Friday, March 19, 2010

U.S. Stock Market in the First Quarter of 2010

The 'Helicopter Economics Investing Guide' is meant to help educate people on how to make profitable investing choices in the current economic environment. We have coined this term to describe the current monetary and fiscal policies of the U.S. government, which involve unprecedented money printing. This is the official blog of the New York Investing meetup.

Today is quadruple witching, a once every quarter event that takes place on the third Friday of March, June, September and December. On these dates, contracts for stock index options, stock index futures, stock options and single stock futures all expire. While media reports usually focus on volatility during the expiration date, far more important is the trading that takes place in the proceeding weeks. Prices will tend to move to minimize the value of outstanding options due to hedging, if not for other reasons. A negative outlook in February seems to have led to a nice rally in U.S. stocks during March.

Stocks started the year off with a mildly bullish tone and hit a peak in mid-January. The Nasdaq and Dow Transports hit a high on January 11th, the Dow Jones Industrial Average on January 14th and the S&P 500 and Russell 2000 on January 19th. All the indices sold off into February on news of reductions in liquidity from the U.S. Fed and restrictions on bank lending in China. The moves withdrew very little money from the global financial system however. The world's markets are still awash in liquidity. The U.S. dollar was also rallying during this time and since the stock market rally began in March 2009, the dollar and stocks have tended to move in opposite directions.
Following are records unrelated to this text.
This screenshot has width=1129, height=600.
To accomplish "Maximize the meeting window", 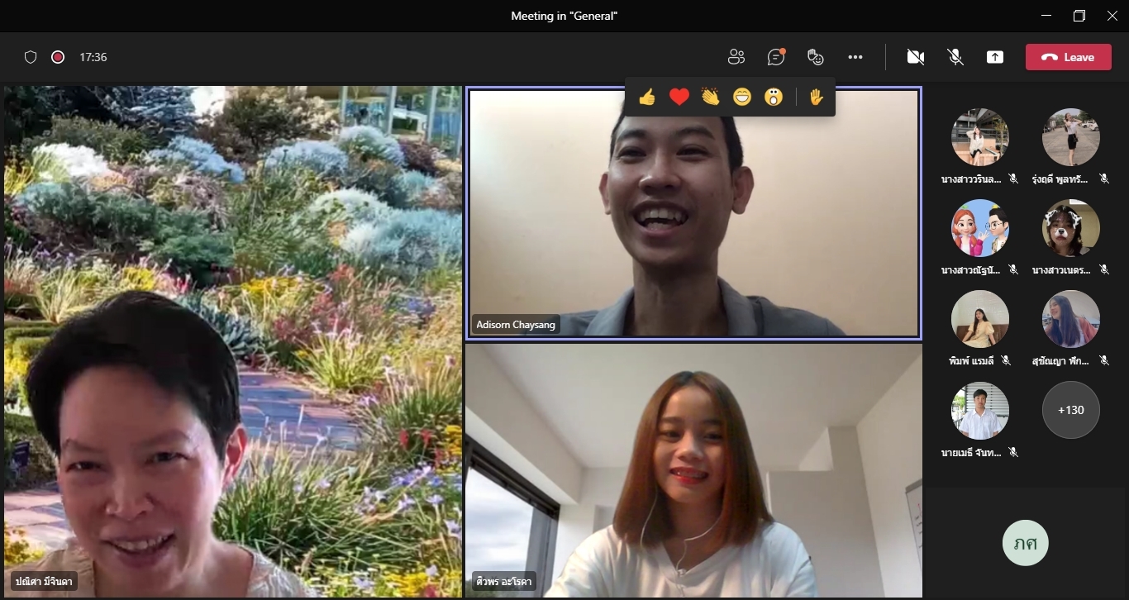I will tap(1079, 16).
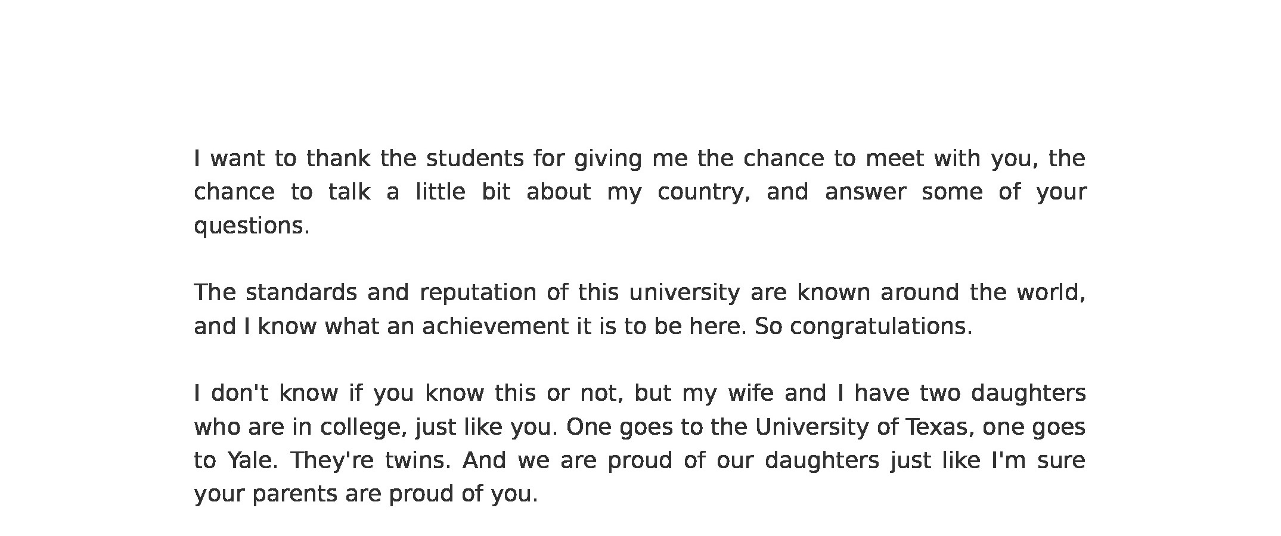
Task: Click the word "college," in third paragraph
Action: 364,427
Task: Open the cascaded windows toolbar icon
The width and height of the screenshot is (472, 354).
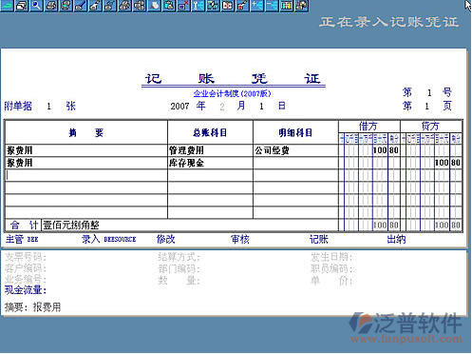Action: (x=22, y=6)
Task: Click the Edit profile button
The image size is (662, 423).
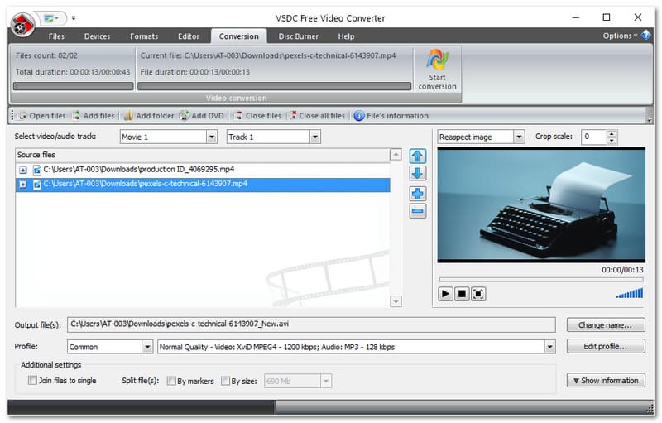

Stocks then started rallying off their February lows in a stronger dollar environment. This pattern first became evident recently in December 2009 when the trade-weighted dollar rallied strongly and so did stocks during the month. It would perhaps be more accurate to say the euro experienced significant weakness during these periods because of the crisis in Greece (the euro represents over half of the trade-weighted dollar). December represented a shift in trading patterns for the U.S. dollar and stocks for the current the rally.  Investors should note if the strong-dollar strong-stock pattern continues. While it was common in the 1990s, the opposite has been the case for much of the 2000s.

All the major indices hit new current year price highs recently. The Russell 2000 was the first on March 2nd, followed by the Nasdaq on March 5th, and the S&P 500 on March 12th. The Dow Transports hit a new high on March 10th before the Industrials hit a new high on March 17th. New highs are of course generally bullish.  Small caps have been doing best in the rally. This indicates higher risk tolerance on the part of investors and is also something that happens in inflationary environments. Small caps outperformed during the second half of the high-inflation 1970s following the deep recession of 1973 to 1975.

U.S. stocks can continue to do well as long as liquidity is being pumped into the financial system. Liquidity is the driver of prices and not the economy as the mainstream media constantly reports. Liquidity shows up first in the markets and later on in the economy if everything works according to plan. The Japanese in the 1990s and 2000s found that this Keynesian style plan didn't always work however. If things get too bad because too many excesses have built up in the financial system, the liquidity fix is no longer effective. U.S. investors also need to realize that money has flowed out of Europe and into the U.S. and a resolution of the Greek crisis will cause funds to flow out of the U.S. and back into Europe. Moreover, actions the Chinese take can also impact U.S. stock prices. China raising interest rates would be a negative for U.S. markets. Revaluing its currency upward would also shake things up.

Disclosure: None

NEXT: Who Really Benefits From the U.S. Healthcare Bill

Daryl Montgomery
Organizer, New York Investing meetup

This posting is editorial opinion. Like all other postings for this blog, there is no intention to endorse the purchase or sale of any security.

1 comment:

Tom said...

Thank you for your interesting article. Any chance you could explain in greater detail the reason why increased liquidity first shows up in the market and then later in the economy? What is the mechanism for this dynamic?